Cafe 004I’ve always been one to enjoy my own company. Don’t get me wrong, I do love being around people, and quiet days without anyone to talk to can make me go stir crazy, but still, at the end of the day, I always need a bit of me-time. Some peace and space to just be. However, lately I’ve started thinking about how this me-time always means staying in. Me-time is quiet-time, it’s pyjamas and knitting and another chapter of my favourite book. Days like that are of course perfectly fine and sometimes also very necessary, but it made me think about how I use the terms me-time and quiet-time interchangeably, when they’re actually quite different concepts (to me, anyway, I’m not trying to speak for introverts everywhere!)

Quiet time is needed when your head is full. When your mind is spinning with other people’s ideas and you just need some time with your own thoughts. Quiet time is for when you don’t want any kind of input, when you just want to hide away. Nights like these are the pyjamas-and-facemask nights, the nights you need to take a bit more care of yourself, to charge the batteries and just be you.

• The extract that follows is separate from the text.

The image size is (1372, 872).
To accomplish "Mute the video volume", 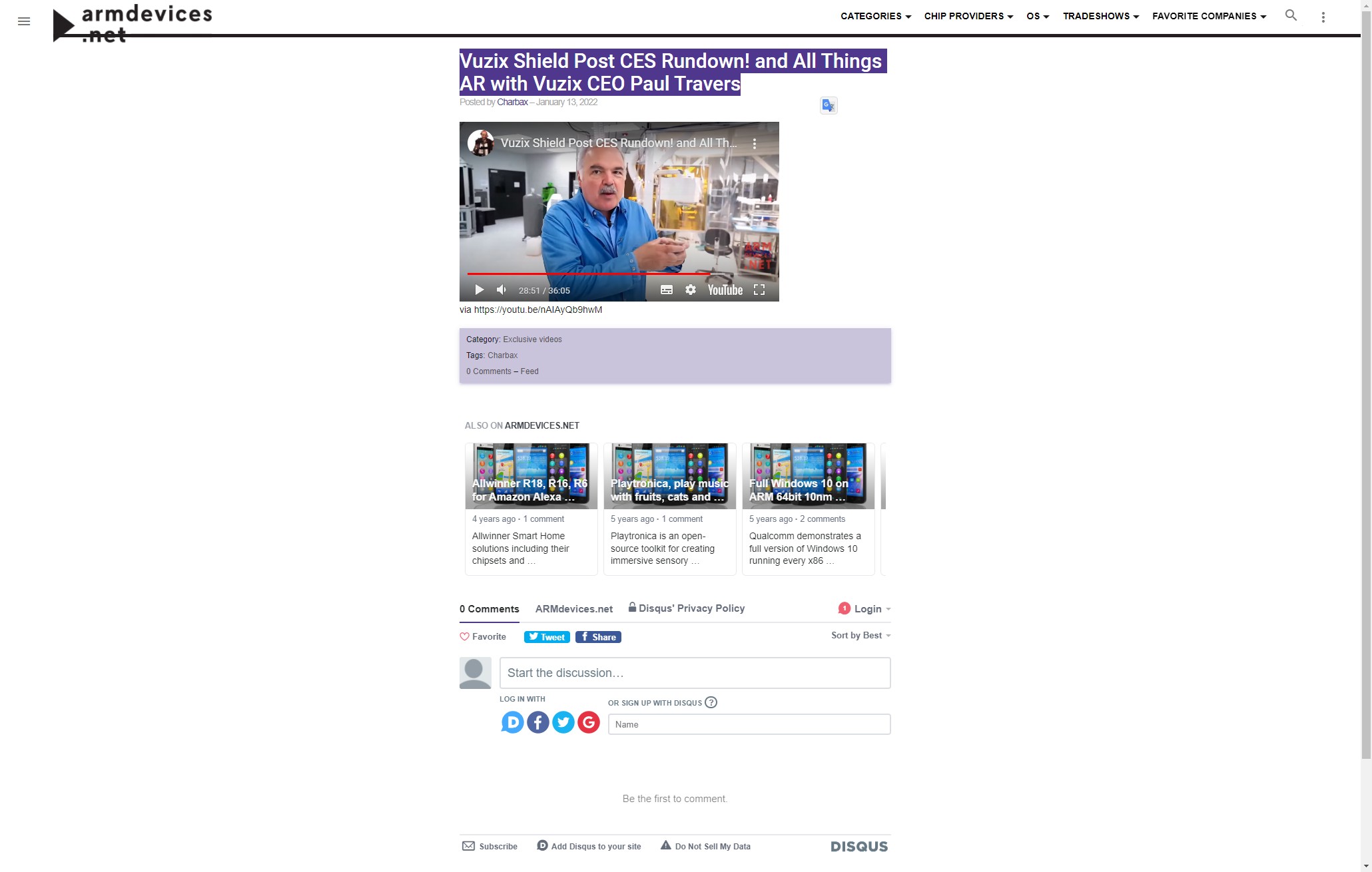I will click(502, 290).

Me-time, however, is when you’re just not that into talking to people, but also don’t feel the need to hide away. It’s when you don’t mind having others around, you just don’t particularly want to talk to anyone. I realise that this sounds quite negative, but it’s really not meant to be. I have found, that when me-time is needed, I don’t really want to keep conversations and react to people, I just want to observe? I want to be around people, but not have them acknowledge me; at least no more than a polite nod, a smile, a hello.

Third year of uni has found me needing a bit more me-time, as the dissertation, assignments and commitments have piled up. I’ve found myself feeling restless during quiet-time, which I never did before, and have been able to identify it as a “I don’t want to be alone right now, but I also don’t want to talk to anyone.”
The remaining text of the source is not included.